Response was evaluated using the Response Evaluation Criteria In Solid Tumors Criteria (RECIST v1.0), every 3 cycles of chemotherapy (each cycle lasts 3 weeks) and at the end of treatment (at 21 weeks from the start of treatment).
Response duration is computed for all patients with Partial Response or Complete Response, during the treatment period, as the time from the moment the Partial or Complete Response is reported to the date the patient Progresses or Dies, whichever happens first. A patient is censored if she does not progress or die. In these cases Response duration is computed as the time from the moment the Partial or Complete Response is reported to the last contact date.
Time to treatment failure (TTF) is defined as the time (in months) from the moment the patient starts the study treatment to the end of treatment date (due to death, progressive disease, adverse events, patient's decision or investigator criteria. If a patient did not end the treatment, it is censored. The censoring date is the date of the last dose received.
An event is defined as death. A patient is censored if she does not die.
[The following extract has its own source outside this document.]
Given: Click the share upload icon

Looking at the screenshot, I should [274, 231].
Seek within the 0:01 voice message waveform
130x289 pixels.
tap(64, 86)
The censoring date is last contact date.
A patient experiences a Clinical Benefit if the following is satisfied: Criterion: The patient has "Complete response", "Partial Response" or "Stable Disease" and it continues during more than 3 months.
Progression Free Survival is defined as the time (in months) from the moment the patient starts the study treatment to the date of progressive disease. That is, a patient has an event is she progresses or dies for any reason.